→ **Source passage**:
*** Begin section ***
2026-04-29

2-M16 live inference diagnosis after the April 28 recording

A corrected same-sitting replay showed that the latest live-control failure was not just an event-label problem: the deployed model classified every corrected movement window as REST, with evidence of low-amplitude temporal channels in the live input distribution.

Historical note: archived update posts preserve the figures published at that time. For the current verified run bundles, use the results page.

Overview

After the April 28, 2026 2-M16 recording, we found two separate issues:

  1. The event file for the new session had an invalid first mark that became REST-like data.
  2. Even after repairing those events, the live-control model still failed to recognize the intended movements from that sitting.

The corrected event sequence is now the intended protocol:

  • thumb close
  • thumb open
  • index close
  • index open
  • middle close
  • middle open
  • ring close
  • ring open
  • pinky close
  • pinky open

That repair was necessary, but it did not explain the live-control failure by itself.

Key Finding

The repaired session was replayed through the live-inference path as if it were streaming. On the 291 corrected movement windows, the deployed March 19 model chose REST as the raw top action for every window.

Raw action chosen by the modelCorrected movement windows
REST291 of 291
OPEN0 of 291
CLOSE0 of 291

This means the failure happened before robot-hand actuation logic. Cooldowns, stability checks, and actuation thresholds could not recover the movement because the model's action head was already treating the signal as REST.

Same-Sitting Replay Results

The full corrected sitting contains 2,226 replay windows:

Window sourceCountShare
REST / non-event time1,93586.93%
OPEN events1456.51%
CLOSE events1466.56%

Several model variants were tested. None should replace the current deployment model.

Replay candidateTraining / roleMovement recallMovement precisionFalse REST actuationReviewer takeaway
March 19 deploymentCurrent public baseline0.00%0.00%0.155%Safe, but missed every corrected movement event.
April 4 archivedEarlier conservative reference0.00%0.00%0.052%Same failure pattern as the deployed model.
March + April adaptationOld corpus plus April 28 session0.00%n/a0.000%Offline metrics improved, but live-style movement recall did not.
April-only aggressiveApril 28 session, lower REST weight17.18%15.72%12.92%Movement appeared, but false actuation was far too high.
April-only conservativeApril 28 session, moderate REST weight11.34%22.45%5.37%Still unsafe and still missed most movement.
*** End section ***
→ **Data supplied**:
*** Begin section ***
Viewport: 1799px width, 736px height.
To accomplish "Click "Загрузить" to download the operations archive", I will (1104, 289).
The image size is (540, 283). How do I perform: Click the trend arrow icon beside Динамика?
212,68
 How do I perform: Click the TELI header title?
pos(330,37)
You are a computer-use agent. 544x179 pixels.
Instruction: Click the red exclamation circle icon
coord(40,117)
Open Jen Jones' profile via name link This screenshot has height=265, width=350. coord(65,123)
*** End section ***
*** Begin section ***
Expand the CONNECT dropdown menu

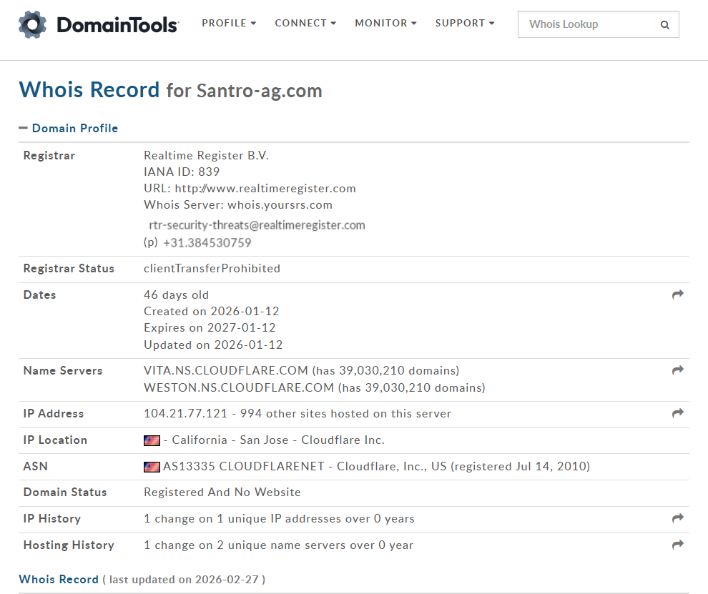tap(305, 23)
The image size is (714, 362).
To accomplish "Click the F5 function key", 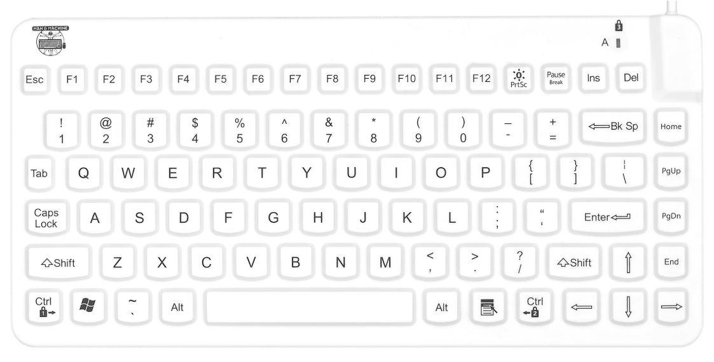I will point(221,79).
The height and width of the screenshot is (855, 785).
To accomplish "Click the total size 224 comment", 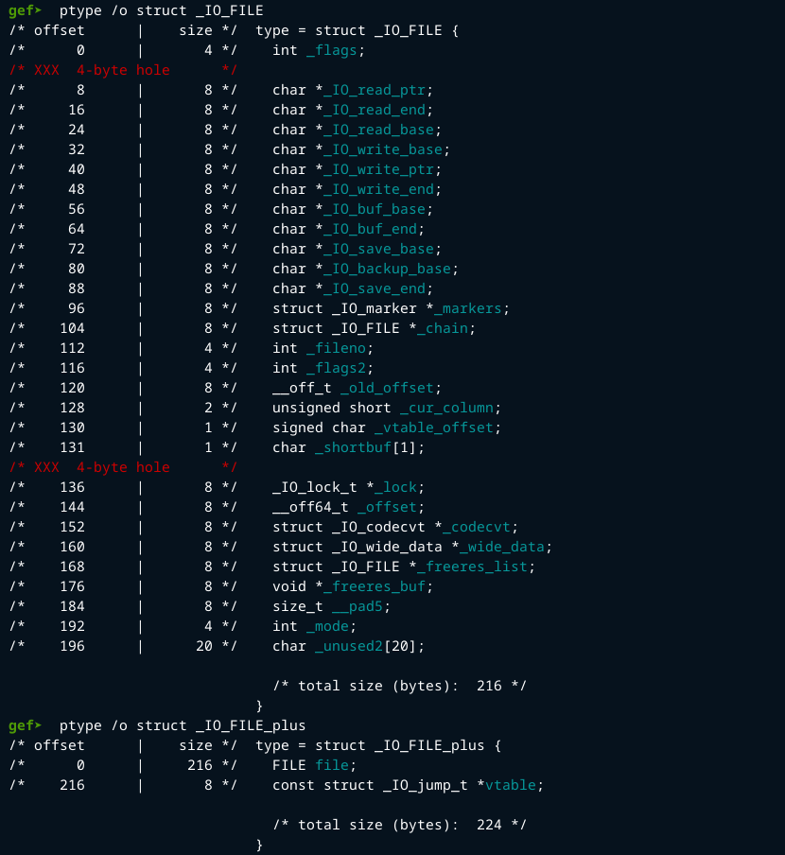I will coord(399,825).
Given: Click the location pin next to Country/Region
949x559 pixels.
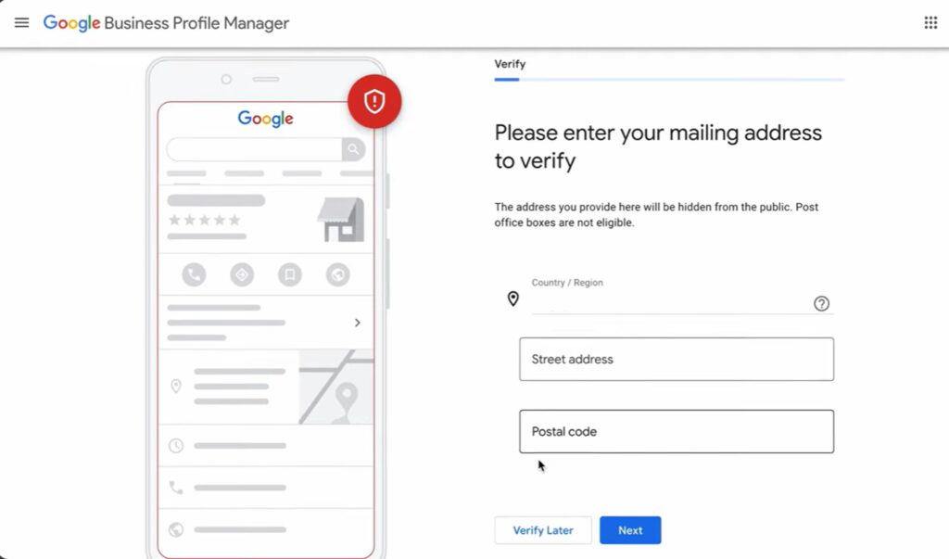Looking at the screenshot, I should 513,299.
*** End section ***
*** Begin section ***
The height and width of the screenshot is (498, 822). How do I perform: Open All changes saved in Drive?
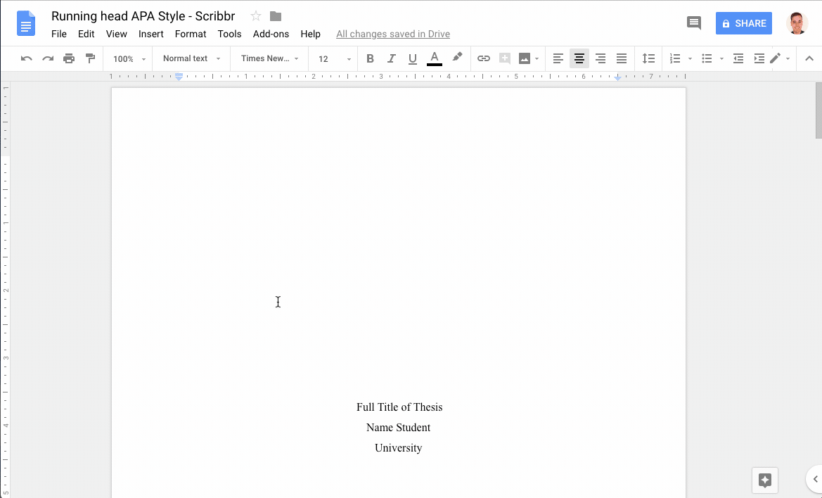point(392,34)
*** End section ***
→ **Tasks to perform**:
(a) In the 2-M16 diagnosis report, how many replay windows does the full corrected sitting contain?
(b) Pick up the 2-M16 diagnosis report after its last line and write the next part.
The material comes from a separate source and has no connection to the 2-M16 diagnosis report.

→ **Task answers**:
(a) 2,226 replay windows.

(b)
The important result is not simply that one model underperformed. Conservative models stayed at REST, while session-only tuning produced too much false actuation. That combination points to a data-quality and robustness problem rather than a simple threshold adjustment.

Signal Quality Evidence

The latest live input distribution was compared to the offline reference distribution used by the deployed model. The report now flags the run as shifted_low_amplitude.

Muse channelLive RMS ratio vs referenceInterpretation
TP90.460Much quieter than expected
AF70.894Slightly quieter
AF81.016In range
TP100.718Quieter than expected

Two channels were materially quieter than expected, with TP9 especially low. This is consistent with the model preferring REST during intended movement. The likely causes are headset contact, placement, or session-to-session amplitude shift.

We also checked whether the channels were secretly ordered incorrectly. Testing all channel permutations did not recover usable movement recall, so the evidence does not support channel order as the main cause.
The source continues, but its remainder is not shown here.